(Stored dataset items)
==============================

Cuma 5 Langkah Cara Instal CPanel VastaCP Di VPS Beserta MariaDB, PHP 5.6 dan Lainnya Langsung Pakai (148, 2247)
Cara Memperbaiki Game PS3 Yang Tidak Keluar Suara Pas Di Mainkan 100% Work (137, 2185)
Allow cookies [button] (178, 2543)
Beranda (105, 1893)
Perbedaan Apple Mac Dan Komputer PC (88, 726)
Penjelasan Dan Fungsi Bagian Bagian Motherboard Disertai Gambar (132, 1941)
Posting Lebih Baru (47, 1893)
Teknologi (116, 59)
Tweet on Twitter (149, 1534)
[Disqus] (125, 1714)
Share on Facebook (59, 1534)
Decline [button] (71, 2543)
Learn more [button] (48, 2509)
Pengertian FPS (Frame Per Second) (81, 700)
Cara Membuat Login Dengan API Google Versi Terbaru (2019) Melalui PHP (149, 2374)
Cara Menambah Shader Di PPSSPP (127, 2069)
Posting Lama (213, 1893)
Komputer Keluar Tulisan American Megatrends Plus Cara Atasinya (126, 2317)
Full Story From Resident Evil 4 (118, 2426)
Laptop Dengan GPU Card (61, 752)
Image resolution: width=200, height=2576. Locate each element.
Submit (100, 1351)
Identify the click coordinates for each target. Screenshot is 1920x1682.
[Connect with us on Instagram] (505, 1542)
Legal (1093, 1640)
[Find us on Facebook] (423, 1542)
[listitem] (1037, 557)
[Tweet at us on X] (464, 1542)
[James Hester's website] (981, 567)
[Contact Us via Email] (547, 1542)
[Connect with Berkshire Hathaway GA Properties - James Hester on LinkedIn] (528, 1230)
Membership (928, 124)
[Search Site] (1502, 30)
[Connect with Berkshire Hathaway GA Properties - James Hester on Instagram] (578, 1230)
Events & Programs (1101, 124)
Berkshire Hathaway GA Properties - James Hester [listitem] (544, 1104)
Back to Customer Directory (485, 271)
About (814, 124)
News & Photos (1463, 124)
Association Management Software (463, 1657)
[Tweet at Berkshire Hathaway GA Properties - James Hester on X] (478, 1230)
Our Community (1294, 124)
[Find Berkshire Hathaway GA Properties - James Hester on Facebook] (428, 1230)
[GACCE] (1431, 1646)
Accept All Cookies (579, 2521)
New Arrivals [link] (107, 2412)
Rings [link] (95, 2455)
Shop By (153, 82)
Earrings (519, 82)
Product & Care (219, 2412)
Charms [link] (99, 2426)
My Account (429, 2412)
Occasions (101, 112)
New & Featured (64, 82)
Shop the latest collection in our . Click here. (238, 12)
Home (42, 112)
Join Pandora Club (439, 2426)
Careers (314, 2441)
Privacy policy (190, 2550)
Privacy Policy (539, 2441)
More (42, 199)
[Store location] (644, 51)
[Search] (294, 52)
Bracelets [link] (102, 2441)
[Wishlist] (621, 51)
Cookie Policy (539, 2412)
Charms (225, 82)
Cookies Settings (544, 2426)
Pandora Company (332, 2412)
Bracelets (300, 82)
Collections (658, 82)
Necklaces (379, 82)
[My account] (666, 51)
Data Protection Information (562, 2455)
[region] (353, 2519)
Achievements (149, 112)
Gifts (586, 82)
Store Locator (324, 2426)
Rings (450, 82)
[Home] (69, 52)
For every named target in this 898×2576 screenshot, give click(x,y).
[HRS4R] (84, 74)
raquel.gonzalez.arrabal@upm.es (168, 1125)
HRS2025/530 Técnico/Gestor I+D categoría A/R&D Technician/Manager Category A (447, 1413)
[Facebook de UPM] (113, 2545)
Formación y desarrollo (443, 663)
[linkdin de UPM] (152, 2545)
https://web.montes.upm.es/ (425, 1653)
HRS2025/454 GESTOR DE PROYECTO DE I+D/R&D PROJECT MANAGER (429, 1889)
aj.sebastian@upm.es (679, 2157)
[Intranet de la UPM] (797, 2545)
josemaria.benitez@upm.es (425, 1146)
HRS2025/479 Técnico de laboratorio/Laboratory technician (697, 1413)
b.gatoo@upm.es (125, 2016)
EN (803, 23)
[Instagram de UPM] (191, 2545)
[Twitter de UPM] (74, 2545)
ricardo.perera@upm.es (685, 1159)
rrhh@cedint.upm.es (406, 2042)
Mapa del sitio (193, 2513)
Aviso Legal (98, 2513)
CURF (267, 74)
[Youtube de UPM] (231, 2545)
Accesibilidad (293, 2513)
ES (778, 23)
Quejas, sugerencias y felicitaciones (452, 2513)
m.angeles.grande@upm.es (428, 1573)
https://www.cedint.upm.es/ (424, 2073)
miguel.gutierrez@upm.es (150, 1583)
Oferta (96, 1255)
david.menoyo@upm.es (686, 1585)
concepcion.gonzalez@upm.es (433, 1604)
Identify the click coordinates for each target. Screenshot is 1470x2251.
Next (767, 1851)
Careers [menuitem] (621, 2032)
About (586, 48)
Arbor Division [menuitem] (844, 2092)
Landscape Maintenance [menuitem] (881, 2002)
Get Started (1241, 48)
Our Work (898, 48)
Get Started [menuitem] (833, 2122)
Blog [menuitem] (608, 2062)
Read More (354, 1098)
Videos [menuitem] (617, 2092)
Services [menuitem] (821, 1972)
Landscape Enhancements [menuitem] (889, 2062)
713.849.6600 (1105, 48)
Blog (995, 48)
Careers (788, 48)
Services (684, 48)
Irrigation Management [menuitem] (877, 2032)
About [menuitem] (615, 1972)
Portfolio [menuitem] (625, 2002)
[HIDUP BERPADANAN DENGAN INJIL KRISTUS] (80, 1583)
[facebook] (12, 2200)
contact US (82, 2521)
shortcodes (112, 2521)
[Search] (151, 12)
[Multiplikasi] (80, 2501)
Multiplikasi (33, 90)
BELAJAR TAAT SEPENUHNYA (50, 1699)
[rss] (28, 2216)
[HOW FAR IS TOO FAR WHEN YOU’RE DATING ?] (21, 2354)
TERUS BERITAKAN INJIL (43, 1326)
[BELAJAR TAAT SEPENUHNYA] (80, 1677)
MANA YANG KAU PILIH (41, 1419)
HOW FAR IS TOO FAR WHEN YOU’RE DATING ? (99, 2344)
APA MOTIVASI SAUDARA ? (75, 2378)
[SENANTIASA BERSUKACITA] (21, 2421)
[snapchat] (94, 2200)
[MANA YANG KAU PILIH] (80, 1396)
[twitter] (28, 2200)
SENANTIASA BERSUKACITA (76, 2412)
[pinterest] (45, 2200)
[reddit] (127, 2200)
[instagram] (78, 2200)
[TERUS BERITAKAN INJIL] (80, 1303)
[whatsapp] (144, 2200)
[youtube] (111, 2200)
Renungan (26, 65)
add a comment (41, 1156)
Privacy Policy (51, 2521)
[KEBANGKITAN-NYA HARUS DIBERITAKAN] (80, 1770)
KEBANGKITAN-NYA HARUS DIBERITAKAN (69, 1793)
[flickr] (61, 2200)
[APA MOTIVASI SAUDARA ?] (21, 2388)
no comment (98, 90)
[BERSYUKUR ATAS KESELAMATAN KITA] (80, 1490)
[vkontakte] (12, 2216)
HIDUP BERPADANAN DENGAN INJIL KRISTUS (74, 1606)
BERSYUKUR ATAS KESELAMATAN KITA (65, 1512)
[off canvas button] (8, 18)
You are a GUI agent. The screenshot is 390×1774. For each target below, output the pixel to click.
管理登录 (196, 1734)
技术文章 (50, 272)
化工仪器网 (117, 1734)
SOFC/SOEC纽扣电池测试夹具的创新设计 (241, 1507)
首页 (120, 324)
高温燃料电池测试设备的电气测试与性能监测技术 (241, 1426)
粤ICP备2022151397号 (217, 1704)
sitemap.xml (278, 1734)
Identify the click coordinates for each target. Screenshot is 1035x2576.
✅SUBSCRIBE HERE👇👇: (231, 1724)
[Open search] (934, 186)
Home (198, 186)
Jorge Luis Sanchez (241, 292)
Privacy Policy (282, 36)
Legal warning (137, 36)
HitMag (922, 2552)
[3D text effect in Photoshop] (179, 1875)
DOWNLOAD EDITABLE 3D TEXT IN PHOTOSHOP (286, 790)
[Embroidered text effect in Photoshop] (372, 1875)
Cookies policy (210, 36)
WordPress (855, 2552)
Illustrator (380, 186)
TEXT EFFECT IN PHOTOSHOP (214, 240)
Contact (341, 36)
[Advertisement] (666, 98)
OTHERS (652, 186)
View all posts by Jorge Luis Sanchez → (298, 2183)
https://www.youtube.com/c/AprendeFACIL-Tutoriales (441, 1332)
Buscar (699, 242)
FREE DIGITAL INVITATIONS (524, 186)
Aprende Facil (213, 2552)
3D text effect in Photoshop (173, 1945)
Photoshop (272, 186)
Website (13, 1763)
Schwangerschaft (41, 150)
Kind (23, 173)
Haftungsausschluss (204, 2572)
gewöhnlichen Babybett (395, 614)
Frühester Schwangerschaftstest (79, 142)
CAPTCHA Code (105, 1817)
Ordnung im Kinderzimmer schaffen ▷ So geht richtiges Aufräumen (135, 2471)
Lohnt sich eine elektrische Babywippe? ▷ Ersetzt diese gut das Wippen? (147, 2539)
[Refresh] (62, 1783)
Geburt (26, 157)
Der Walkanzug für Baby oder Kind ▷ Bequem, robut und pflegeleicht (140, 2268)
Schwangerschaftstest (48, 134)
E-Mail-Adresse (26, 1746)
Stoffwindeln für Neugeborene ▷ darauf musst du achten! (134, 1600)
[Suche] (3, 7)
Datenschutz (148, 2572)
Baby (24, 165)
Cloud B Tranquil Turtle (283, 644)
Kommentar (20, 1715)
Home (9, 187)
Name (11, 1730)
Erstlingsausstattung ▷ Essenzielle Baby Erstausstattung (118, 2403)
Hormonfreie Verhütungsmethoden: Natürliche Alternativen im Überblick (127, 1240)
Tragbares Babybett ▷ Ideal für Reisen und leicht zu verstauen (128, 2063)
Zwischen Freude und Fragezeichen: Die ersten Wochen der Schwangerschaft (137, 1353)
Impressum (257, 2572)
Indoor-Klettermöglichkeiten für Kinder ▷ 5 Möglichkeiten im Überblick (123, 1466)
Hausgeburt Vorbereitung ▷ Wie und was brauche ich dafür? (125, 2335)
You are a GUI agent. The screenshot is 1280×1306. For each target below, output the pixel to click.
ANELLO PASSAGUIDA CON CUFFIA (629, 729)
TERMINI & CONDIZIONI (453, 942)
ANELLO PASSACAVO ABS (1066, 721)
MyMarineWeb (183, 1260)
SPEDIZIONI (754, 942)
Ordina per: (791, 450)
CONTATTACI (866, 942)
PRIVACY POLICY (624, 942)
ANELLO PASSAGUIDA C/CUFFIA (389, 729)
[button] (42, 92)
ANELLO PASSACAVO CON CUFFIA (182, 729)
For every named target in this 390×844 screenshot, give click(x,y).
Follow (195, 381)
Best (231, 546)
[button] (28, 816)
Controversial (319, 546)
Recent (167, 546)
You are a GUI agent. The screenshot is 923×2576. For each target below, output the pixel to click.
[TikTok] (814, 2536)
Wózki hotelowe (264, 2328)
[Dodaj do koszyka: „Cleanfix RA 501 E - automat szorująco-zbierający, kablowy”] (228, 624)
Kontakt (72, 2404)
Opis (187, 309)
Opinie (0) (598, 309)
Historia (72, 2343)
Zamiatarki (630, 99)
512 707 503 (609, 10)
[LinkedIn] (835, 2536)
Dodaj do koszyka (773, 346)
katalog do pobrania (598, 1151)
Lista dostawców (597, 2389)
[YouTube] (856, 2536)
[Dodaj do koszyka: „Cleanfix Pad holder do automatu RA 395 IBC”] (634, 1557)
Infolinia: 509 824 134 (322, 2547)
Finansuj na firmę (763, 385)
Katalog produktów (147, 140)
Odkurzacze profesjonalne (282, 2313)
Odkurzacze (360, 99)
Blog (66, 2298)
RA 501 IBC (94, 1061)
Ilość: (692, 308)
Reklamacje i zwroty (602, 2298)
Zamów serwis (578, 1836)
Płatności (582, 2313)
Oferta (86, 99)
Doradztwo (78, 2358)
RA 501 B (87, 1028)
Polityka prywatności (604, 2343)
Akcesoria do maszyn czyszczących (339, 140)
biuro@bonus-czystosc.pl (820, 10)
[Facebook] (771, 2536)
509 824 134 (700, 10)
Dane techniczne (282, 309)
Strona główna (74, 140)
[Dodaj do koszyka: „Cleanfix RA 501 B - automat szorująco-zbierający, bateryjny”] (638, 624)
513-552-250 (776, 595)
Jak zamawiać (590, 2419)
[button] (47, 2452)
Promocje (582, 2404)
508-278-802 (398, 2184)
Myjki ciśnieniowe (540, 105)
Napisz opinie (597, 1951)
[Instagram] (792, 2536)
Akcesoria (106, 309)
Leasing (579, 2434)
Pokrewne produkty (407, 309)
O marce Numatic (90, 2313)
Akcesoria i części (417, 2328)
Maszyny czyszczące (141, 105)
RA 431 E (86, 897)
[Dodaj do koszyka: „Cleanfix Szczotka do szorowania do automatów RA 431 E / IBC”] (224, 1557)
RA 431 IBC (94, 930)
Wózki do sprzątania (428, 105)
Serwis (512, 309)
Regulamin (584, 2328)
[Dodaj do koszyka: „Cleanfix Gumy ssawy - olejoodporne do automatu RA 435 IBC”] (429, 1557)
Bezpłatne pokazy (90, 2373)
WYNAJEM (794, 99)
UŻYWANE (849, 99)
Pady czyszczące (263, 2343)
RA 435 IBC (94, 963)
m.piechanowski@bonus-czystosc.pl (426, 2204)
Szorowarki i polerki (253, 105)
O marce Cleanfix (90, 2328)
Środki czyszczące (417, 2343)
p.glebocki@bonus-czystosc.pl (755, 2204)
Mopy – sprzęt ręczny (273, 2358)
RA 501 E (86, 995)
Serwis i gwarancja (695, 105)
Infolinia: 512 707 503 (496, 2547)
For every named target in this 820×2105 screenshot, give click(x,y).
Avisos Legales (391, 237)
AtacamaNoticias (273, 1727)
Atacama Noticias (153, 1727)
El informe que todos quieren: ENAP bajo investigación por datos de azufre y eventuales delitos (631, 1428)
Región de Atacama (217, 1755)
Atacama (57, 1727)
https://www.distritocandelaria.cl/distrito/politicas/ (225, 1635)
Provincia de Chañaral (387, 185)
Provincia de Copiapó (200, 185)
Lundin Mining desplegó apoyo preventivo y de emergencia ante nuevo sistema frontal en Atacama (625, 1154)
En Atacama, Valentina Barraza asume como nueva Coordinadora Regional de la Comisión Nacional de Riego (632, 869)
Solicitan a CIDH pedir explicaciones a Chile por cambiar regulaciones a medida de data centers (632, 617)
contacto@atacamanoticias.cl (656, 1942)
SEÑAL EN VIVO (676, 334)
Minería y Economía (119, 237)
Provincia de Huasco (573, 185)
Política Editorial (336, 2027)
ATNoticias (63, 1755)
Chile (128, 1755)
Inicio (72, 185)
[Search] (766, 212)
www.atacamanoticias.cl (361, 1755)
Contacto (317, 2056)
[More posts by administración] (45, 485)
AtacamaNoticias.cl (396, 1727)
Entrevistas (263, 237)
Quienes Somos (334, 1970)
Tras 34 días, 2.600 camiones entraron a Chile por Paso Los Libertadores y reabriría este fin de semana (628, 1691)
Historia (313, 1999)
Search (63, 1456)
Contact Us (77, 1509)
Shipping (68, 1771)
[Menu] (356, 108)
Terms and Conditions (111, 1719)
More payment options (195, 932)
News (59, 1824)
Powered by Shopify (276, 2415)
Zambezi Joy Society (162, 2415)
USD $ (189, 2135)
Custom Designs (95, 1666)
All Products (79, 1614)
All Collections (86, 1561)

==============================

Exercise goal
Print the records verbatim, stopping after the "Beranda (105, 1893)" line.

Reply
Cuma 5 Langkah Cara Instal CPanel VastaCP Di VPS Beserta MariaDB, PHP 5.6 dan Lainnya Langsung Pakai (148, 2247)
Cara Memperbaiki Game PS3 Yang Tidak Keluar Suara Pas Di Mainkan 100% Work (137, 2185)
Allow cookies [button] (178, 2543)
Beranda (105, 1893)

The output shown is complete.